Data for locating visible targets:
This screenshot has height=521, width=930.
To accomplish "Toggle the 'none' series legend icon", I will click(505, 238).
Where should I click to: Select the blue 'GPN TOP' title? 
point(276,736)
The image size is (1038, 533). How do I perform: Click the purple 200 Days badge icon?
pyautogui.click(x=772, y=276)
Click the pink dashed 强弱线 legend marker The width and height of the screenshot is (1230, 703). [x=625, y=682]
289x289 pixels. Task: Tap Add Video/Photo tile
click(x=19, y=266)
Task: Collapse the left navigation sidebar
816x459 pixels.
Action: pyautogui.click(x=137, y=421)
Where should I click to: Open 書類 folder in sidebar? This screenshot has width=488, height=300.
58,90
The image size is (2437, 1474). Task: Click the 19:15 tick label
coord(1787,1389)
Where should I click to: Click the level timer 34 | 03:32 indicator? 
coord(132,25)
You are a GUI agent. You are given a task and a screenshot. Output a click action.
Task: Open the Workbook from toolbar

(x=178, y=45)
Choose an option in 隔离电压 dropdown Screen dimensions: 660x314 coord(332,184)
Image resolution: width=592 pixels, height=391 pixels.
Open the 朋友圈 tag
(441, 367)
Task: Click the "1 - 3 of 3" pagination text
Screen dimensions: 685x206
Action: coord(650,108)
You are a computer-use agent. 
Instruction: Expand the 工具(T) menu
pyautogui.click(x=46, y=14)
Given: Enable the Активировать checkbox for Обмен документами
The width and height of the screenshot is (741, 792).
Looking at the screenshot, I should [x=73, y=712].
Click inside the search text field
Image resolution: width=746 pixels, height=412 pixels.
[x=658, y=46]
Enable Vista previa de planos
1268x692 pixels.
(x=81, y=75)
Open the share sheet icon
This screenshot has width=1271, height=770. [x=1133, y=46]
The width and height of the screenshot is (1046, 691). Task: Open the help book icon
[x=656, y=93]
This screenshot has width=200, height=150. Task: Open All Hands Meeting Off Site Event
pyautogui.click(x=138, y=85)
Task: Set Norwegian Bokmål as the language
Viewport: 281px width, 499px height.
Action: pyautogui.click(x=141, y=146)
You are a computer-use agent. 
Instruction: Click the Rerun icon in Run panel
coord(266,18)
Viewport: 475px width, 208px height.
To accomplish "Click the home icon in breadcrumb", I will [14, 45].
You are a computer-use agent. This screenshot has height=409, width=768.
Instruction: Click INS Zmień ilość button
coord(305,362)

What you have to do -
Express the entries from the very first one through the line containing "pyautogui.click(x=772, y=276)" as a two-column CSV with the columns request and answer. Give one row per entry, and put each value in a single quoted field with its line breaks replaced by spaces.

Final answer -
request,answer
"This screenshot has height=521, width=930. To accomplish ""Toggle the 'none' series legend icon"",","I will click(505, 238)."
"Where should I click to: Select the blue 'GPN TOP' title?","point(276,736)"
"The image size is (1038, 533). How do I perform: Click the purple 200 Days badge icon?","pyautogui.click(x=772, y=276)"